Activity Originally Created By: James D Brown

Les frères Lumière and the Cinématographe

Part of Lesson Plan: Les Frères Lumière Court-métrage

Activity Overview / Details

Of the many people working to develop motion pictures in the late 1800s, the most successful were the partnerships between Thomas Edison and William Dickson in America and the Brothers Louis and Auguste Lumière in France.

Their experiments, spurred on by motion capture work by other photographers, provided the basis for motion picture photography and presentation, and their techniques can still be seen in the capture and projection of motion pictures today.

Show the clips: First Lumière Films (1895) and The Kiss (1896) when presenting this next section.

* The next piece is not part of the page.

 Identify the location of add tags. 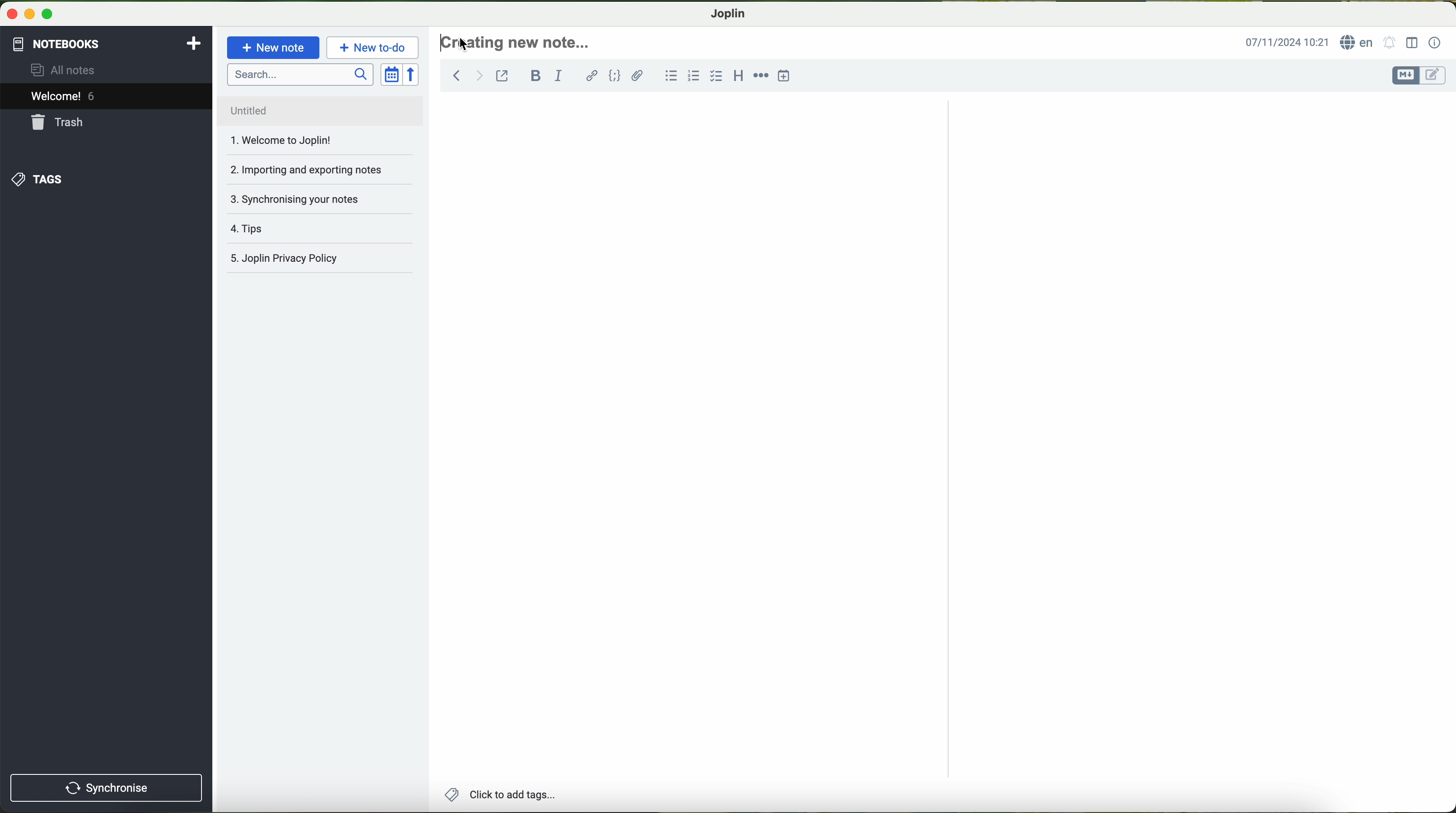
(497, 796).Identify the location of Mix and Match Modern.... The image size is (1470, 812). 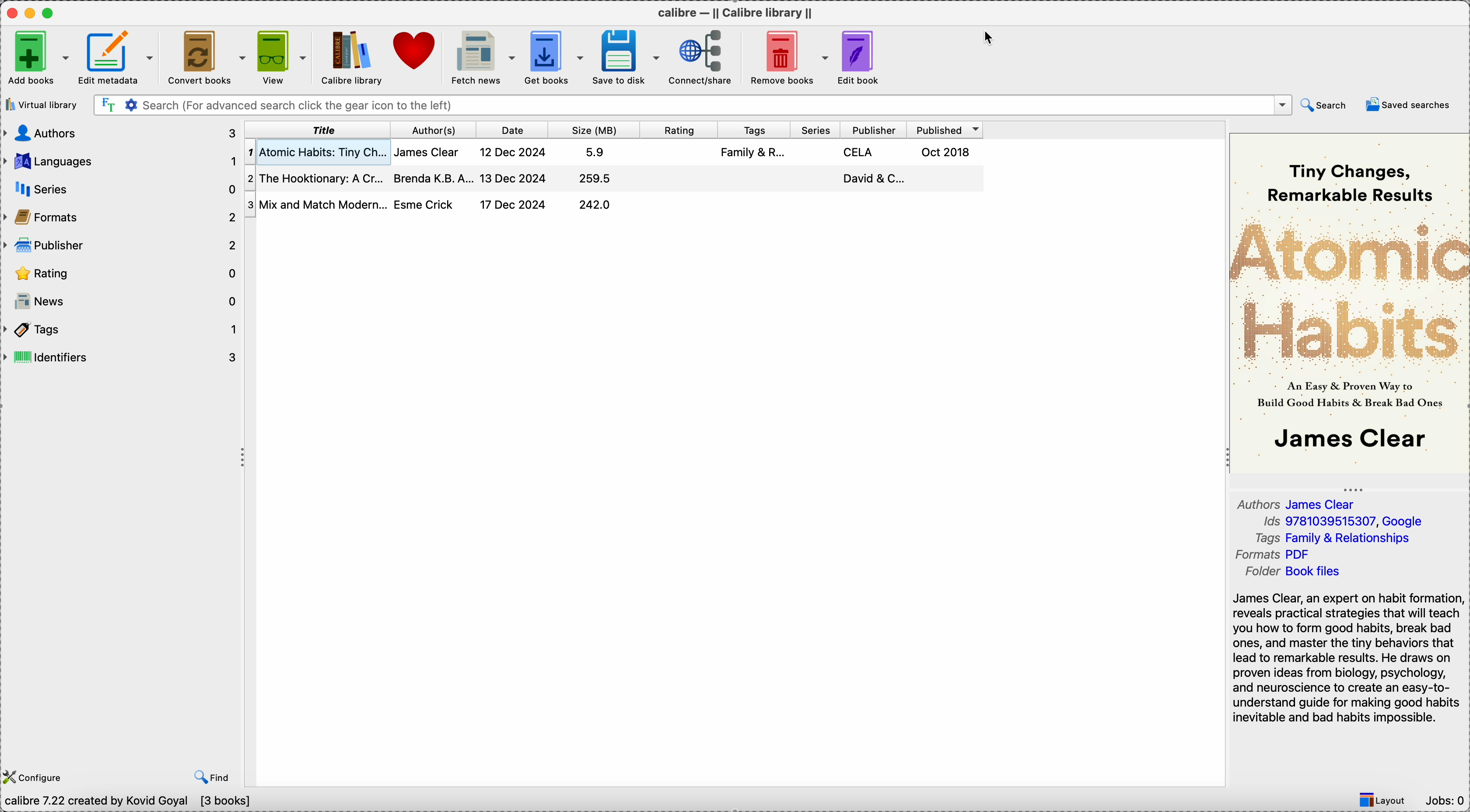
(316, 202).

Film dates from 1895. When the first motion pictures were created, editing did not exist. The novelty of seeing a moving image was such that not even a screen story was necessary. The earliest films were less than a minute in length. They could be as simple as La Sortie de l’Usine Lumière (Workers Leaving the Lumière Factory) (1895) or Arrivée d’un Train en Gare (Arrivalof a Train at the Station) (1895). One of the more popular films in New York was The Kiss (1896). Its success encouraged more films in a similar vein: A Boxing Bout (1896) and Skirt Dance (1896). Although George Méliès began producing more exotic “created” stories in France, such as Cinderella (1899) and A Trip to the Moon (1902), all of the early films shared certain characteristics. Editing was nonexistent or, at best, minimal in the case of Méliès.

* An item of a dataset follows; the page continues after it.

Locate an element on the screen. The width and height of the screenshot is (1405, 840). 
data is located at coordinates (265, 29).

What is remarkable about this period is that in 30 short years, the principles of classical editing were developed. In the early years, however, continuity, screen direction, and dramatic emphasis through editing were not even goals. Cameras were placed without thought to compositional or emotional considerations. Lighting was notional (no dramatic intention meant), even for interior scenes. Light, camera placement, and camera movement were not an important part of the filming process. In the earliest Auguste and Louis Lumière and Thomas Edison films, the camera recorded an event, an act, or an incident. Many of these early films were a single shot.

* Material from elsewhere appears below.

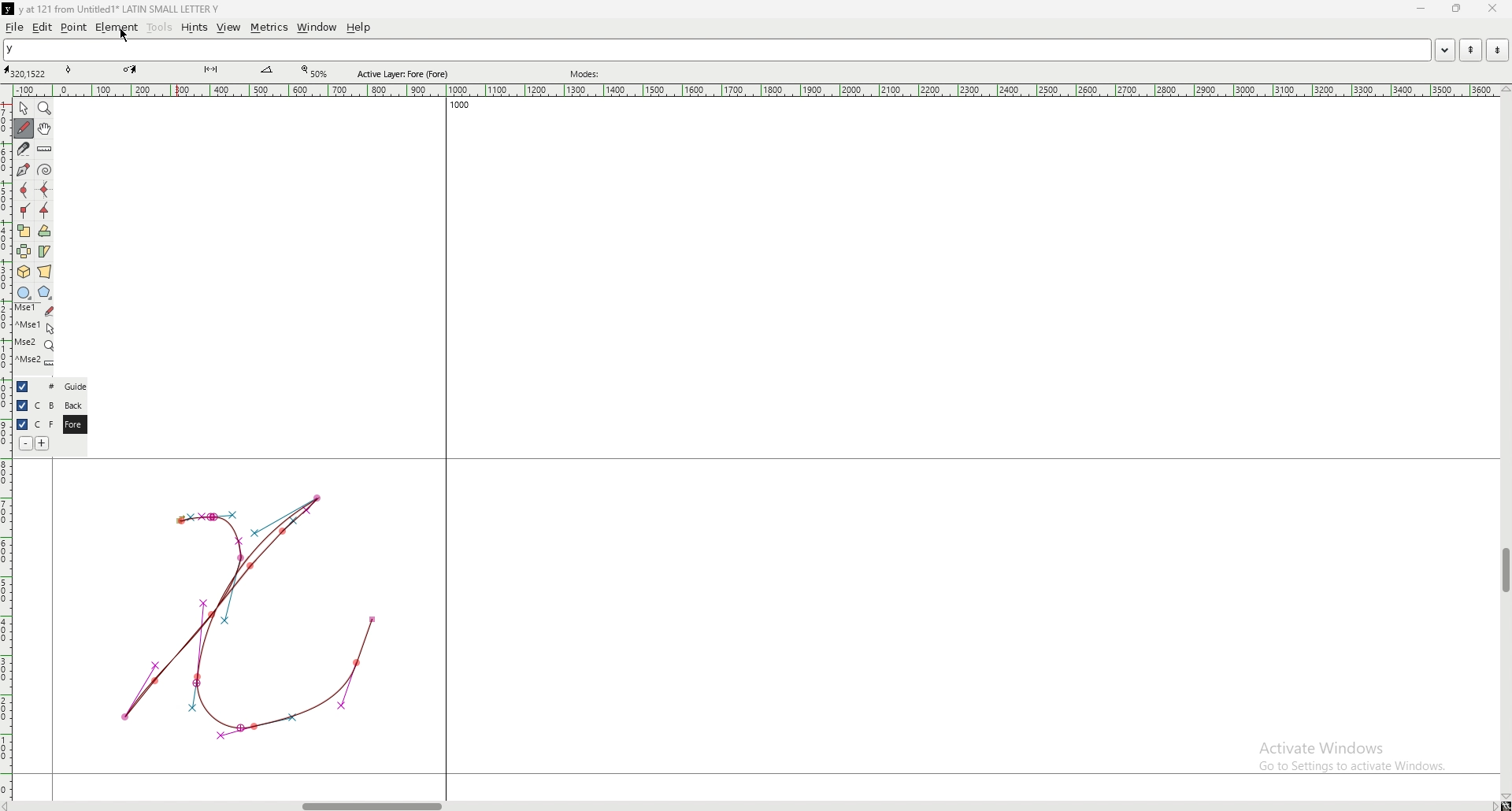 Image resolution: width=1512 pixels, height=811 pixels. Describe the element at coordinates (24, 190) in the screenshot. I see `add a curve point` at that location.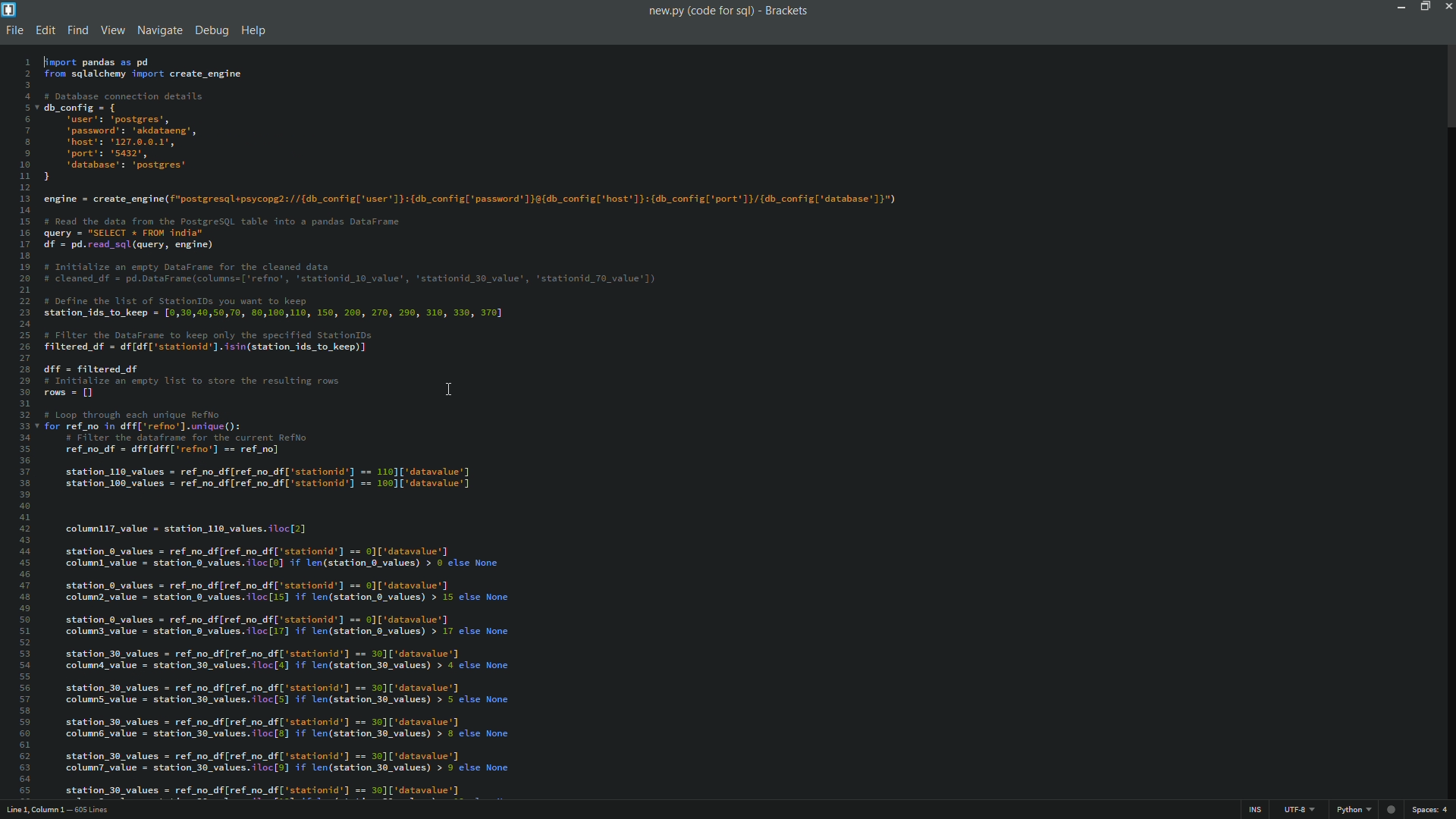 The height and width of the screenshot is (819, 1456). I want to click on spaces, so click(1432, 812).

Although Méliès’s films grew to a length of 14 minutes, they remained a series of single shots: tableaus that recorded a performed scene. All of the shots were strung together. The camera was stationary and distant from the action. The physical lengths of the shots were not varied for impact. Performance, not pace, was the prevailing intention. The films were edited to the extent that they consisted of more than one shot, but A Trip to the Moon is no more than a series of amusing shots, each a scene unto itself. The shots tell a story, but not in the manner to which we are accustomed. It was not until the work of Edwin S. Porter that editing became more purposeful.

Sources

THE TECHNIQUE OF FILM AND VIDEO EDITING: History, Theory, and Practice by KEN DANCYGER

Earlycinema.com
http://www.earlycinema.com/pioneers/index.html

Have students review: Timeline of the Early Cinema and Mindmap off Auguste and Louis Lumière. Have them identify and report on what are some of the key points in the evolution of film at the end of one century and the beginning of the next.

ASK: What other historical events were occurring during this time that helped to shape the era, other watershed events (the rise of psychotherapy, the industrial revolution, etc.)? What were different film makers doing during that time?